Charles N. Kahn III, the president and chief executive of the Federation of American Hospitals, which represents investor-owned hospitals, said they faced large financial losses in providing the treatment to Medicare patients.

“This is a brave new world,” Mr. Kahn said. “No one anticipated such an extraordinary expense when Medicare’s hospital payment formulas were adopted.”

Under the Trump administration proposal, Medicare would pay for CAR-T therapy in patients who have “relapsed or refractory cancer” that has resisted other treatments.

“CAR T cell therapy shows promise,” the administration said in a 39,000-word decision memo, but “the evidence is inadequate to confidently conclude” that it will improve health outcomes for Medicare beneficiaries.

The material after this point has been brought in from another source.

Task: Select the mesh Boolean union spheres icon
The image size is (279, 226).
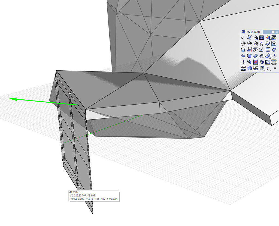Action: pyautogui.click(x=268, y=56)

To date, it said, “few clinical trials on CAR T cell therapy have been performed, and those data available have limited participation by Medicare beneficiaries.” More study is needed, it said.

So Medicare would cover the procedure only if hospitals agreed to monitor patients, enroll them in a study or “registry” and report detailed data on their medical condition and quality of life for at least two years after treatment.

Doctors and scientific researchers raised several concerns.

The eligibility requirements “may exclude some patients who could benefit from treatment,” said Cynthia A. Bens, a senior vice president of the Personalized Medicine Coalition, an education and advocacy group.

Dr. Roy L. Silverstein, the president of the American Society of Hematology, said it was “shortsighted to limit coverage to those patients who have not responded to chemotherapy or have relapsed after chemotherapy.”

“I can predict with pretty good certainty that there will be indications not too far in the future for using these treatments as part of the initial therapeutic plan for patients with certain kinds of cancers,” Dr. Silverstein said.